Data for review START
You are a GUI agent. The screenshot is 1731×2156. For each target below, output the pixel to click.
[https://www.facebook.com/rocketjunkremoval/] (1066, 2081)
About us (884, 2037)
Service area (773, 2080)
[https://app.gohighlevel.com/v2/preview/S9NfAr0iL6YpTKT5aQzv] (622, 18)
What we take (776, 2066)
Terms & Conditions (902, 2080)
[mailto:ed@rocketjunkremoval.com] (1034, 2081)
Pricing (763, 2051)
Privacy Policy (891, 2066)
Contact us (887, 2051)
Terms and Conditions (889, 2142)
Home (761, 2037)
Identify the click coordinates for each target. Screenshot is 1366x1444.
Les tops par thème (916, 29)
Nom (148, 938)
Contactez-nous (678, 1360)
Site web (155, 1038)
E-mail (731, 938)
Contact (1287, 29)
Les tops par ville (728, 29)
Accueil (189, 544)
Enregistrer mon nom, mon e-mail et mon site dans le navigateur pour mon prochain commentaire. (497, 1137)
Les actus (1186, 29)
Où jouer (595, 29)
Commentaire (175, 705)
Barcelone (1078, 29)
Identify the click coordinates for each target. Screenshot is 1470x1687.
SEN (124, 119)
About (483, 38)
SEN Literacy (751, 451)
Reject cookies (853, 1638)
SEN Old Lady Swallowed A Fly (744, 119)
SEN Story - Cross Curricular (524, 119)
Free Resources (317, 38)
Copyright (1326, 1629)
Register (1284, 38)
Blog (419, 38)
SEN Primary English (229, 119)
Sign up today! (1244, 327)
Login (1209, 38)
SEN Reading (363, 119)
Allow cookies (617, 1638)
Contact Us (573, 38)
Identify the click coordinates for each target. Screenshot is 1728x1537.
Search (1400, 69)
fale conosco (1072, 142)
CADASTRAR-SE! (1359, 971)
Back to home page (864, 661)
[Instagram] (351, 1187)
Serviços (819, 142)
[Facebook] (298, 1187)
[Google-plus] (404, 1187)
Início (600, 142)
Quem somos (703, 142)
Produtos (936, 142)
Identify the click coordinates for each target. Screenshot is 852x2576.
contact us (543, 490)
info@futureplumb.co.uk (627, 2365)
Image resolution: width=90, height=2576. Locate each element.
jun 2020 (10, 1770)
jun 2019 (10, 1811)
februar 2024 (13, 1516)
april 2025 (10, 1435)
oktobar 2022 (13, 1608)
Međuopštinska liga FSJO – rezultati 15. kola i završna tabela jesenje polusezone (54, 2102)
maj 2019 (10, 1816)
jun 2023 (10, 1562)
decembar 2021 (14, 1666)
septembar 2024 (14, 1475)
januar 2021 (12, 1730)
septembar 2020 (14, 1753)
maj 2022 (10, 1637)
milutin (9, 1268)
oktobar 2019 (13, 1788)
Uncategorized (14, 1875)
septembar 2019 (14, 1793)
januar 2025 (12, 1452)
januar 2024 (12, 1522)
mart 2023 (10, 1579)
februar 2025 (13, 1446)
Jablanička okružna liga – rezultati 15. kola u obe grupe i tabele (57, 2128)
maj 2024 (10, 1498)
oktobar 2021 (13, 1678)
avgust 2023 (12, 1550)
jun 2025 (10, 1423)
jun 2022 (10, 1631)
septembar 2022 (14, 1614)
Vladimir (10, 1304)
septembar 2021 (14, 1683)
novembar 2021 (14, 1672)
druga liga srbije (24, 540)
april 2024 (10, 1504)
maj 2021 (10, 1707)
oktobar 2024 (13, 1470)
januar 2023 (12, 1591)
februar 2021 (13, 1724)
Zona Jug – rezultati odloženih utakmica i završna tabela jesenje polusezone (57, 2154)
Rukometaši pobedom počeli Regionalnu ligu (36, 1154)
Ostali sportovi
Data for review END
▶ **Requirement**
Give back the lines above exactly, from the one with "oktobar 2021 (13, 1678)" through the last line.

▶ **Exercise answer**
oktobar 2021 (13, 1678)
avgust 2023 (12, 1550)
jun 2025 (10, 1423)
jun 2022 (10, 1631)
septembar 2022 (14, 1614)
Vladimir (10, 1304)
septembar 2021 (14, 1683)
novembar 2021 (14, 1672)
druga liga srbije (24, 540)
april 2024 (10, 1504)
maj 2021 (10, 1707)
oktobar 2024 (13, 1470)
januar 2023 (12, 1591)
februar 2021 (13, 1724)
Zona Jug – rezultati odloženih utakmica i završna tabela jesenje polusezone (57, 2154)
Rukometaši pobedom počeli Regionalnu ligu (36, 1154)
Ostali sportovi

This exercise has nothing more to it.